Consigne: Extrayez du texte sur les DRM appliqués aux photos tout le passage qui va de « Il est même » jusqu’à « procédés, bien sûr. », en le recopiant mot pour mot.

Texte sélectionné:
%%

Non seulement l’auteur de la photo aurait les droits accordés par la loi, mais la technologie viendrait y ajouter une surcouche de protection, elle-même protégée par la loi en vertu de la protection accordée aux DRM. Une protection au cube redoutablement efficace du point de vue des ayants droit, mais terriblement dangereuse du point de vue des libertés individuelles, puisque le droit d’auteur n’est pas absolu et connaît un certain nombre d’exceptions que les algorithmes ne peuvent prendre en compte.

Protégér les photographes et la vie privée

Comment Photoshop, par exemple, pourrait-il reconnaître qu’une image est ouverte pour en réaliser un montage parodique, autorisé par la loi même si l’auteur n’est pas d’accord ? Ou comment savoir si la peinture numérisée n’est pas dans le domaine public ?

Pour vendre l’idée, le JPEG Group met en avant la protection de la vie privée. Car l’idée est notamment de chiffrer les informations contenues dans les données EXIF, qui peuvent comprendre la date et l’heure de capture d’une image, l’appareil utilisé, voire même le lieu précis si un capteur GPS est activé sur l’appareil photo. Avec le DRM, l’utilisateur pourrait choisir à qui il donne la possibilité de lire ces informations, qui sont souvent effacées dans la version publique affichée par les réseaux sociaux, mais conservées et analysées par les réseaux eux-mêmes.

Il est même possible qu’un tel DRM permette de s’assurer qu’une image destinée à un réseau social, réservée à des amis, ne puisse pas être copiée et reproduite sur des canaux extérieurs. Le revenge porn et autres tromperies malsaines, volontaires ou involontaires, deviendraient alors plus difficiles à mettre en oeuvre — à condition de croire en l’efficacité technique de tels procédés, bien sûr.

%%

Informations extraites:

%%

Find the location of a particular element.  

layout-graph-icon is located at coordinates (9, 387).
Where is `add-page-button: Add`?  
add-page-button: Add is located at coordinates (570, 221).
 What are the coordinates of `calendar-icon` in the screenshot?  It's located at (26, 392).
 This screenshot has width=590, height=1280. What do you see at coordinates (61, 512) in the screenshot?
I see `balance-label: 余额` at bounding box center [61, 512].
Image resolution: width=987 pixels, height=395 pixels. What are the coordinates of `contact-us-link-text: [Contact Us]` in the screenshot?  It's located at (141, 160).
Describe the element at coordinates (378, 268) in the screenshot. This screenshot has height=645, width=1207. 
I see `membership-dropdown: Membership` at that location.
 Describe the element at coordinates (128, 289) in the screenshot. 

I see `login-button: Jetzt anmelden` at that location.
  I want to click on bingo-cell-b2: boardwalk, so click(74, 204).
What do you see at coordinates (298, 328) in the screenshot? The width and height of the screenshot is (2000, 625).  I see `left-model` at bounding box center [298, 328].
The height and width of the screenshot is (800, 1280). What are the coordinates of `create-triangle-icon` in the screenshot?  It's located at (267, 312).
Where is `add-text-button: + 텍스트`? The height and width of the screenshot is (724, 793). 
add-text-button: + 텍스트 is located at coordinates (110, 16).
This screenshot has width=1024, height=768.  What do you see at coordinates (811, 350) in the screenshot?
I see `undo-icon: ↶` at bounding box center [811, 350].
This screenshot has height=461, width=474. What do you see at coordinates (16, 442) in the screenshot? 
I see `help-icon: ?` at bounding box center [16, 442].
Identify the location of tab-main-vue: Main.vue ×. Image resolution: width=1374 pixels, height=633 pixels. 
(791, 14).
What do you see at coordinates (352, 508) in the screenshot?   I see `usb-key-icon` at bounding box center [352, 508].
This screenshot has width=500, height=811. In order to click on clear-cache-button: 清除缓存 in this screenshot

%%

Résultat:
Il est même possible qu’un tel DRM permette de s’assurer qu’une image destinée à un réseau social, réservée à des amis, ne puisse pas être copiée et reproduite sur des canaux extérieurs. Le revenge porn et autres tromperies malsaines, volontaires ou involontaires, deviendraient alors plus difficiles à mettre en oeuvre — à condition de croire en l’efficacité technique de tels procédés, bien sûr.